> [Exercise description] Your task is to retype, exactly and without pictures, the line holding "Where should I click to: Click the All" and each line that follows it to the end of the entries.

+--

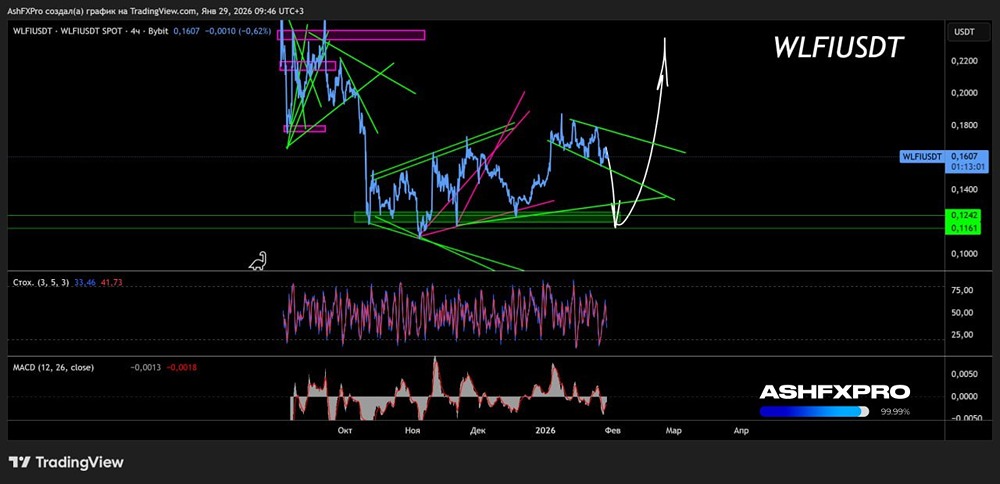Click the 2026 label on time axis
Viewport: 1000px width, 484px height.
click(x=545, y=430)
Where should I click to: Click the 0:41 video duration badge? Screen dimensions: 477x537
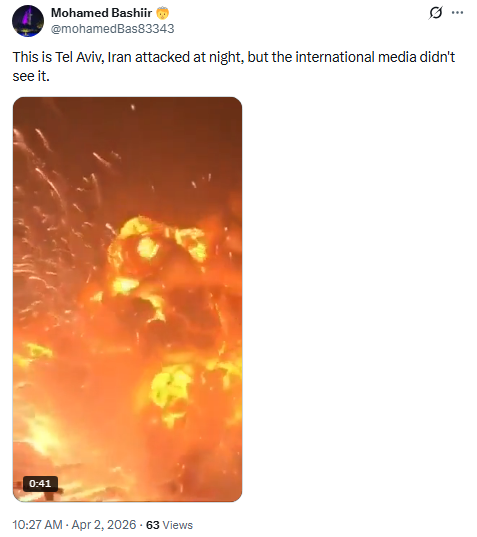pyautogui.click(x=40, y=484)
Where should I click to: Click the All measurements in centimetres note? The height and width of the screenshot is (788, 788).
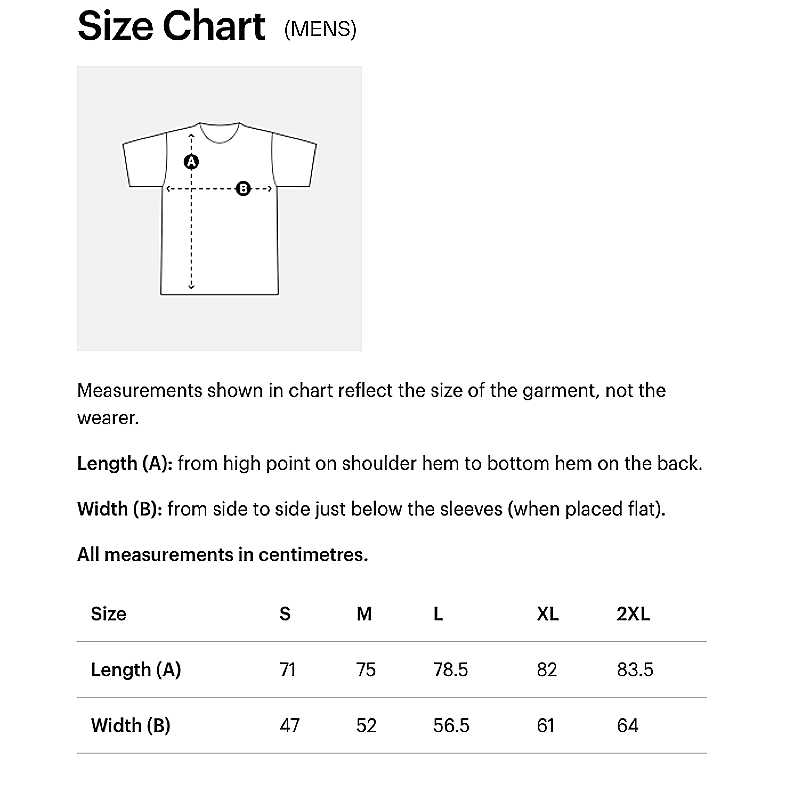[x=223, y=554]
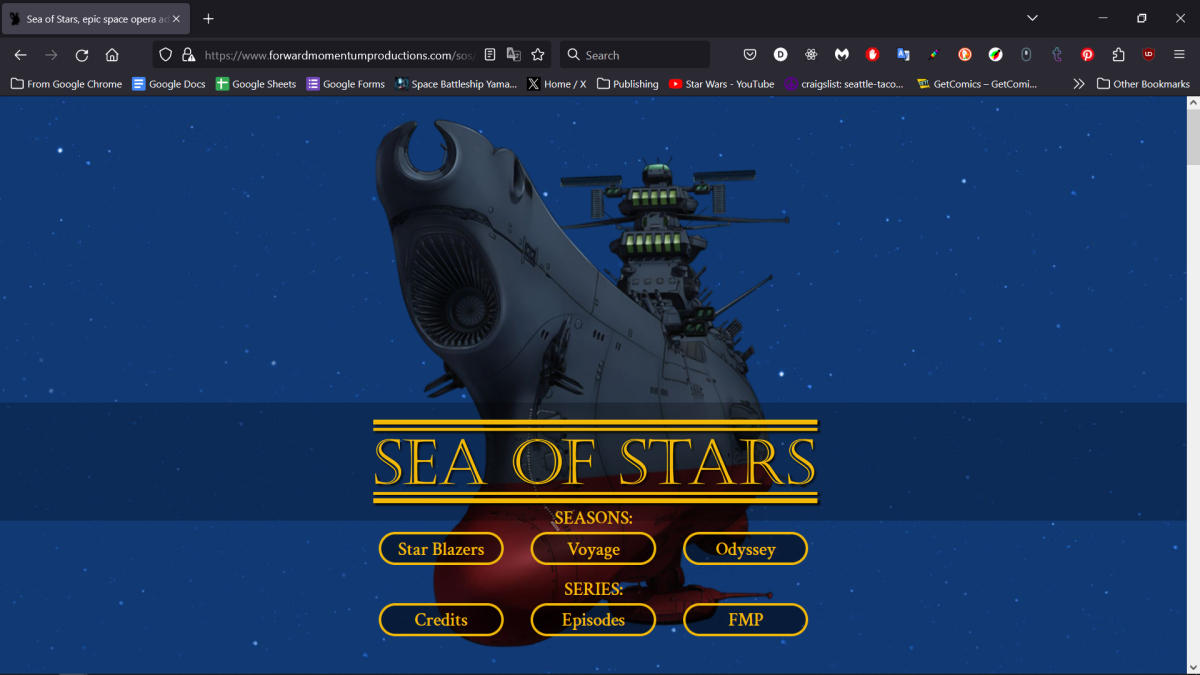The image size is (1200, 675).
Task: Open the Star Blazers season button
Action: [441, 549]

+--

> [Solution to the problem]
Where should I click to: Click the All measurements in centimetres note? The height and width of the screenshot is (788, 788).
[x=223, y=554]
The image size is (1200, 675).
Task: Open the Star Blazers season button
Action: [441, 549]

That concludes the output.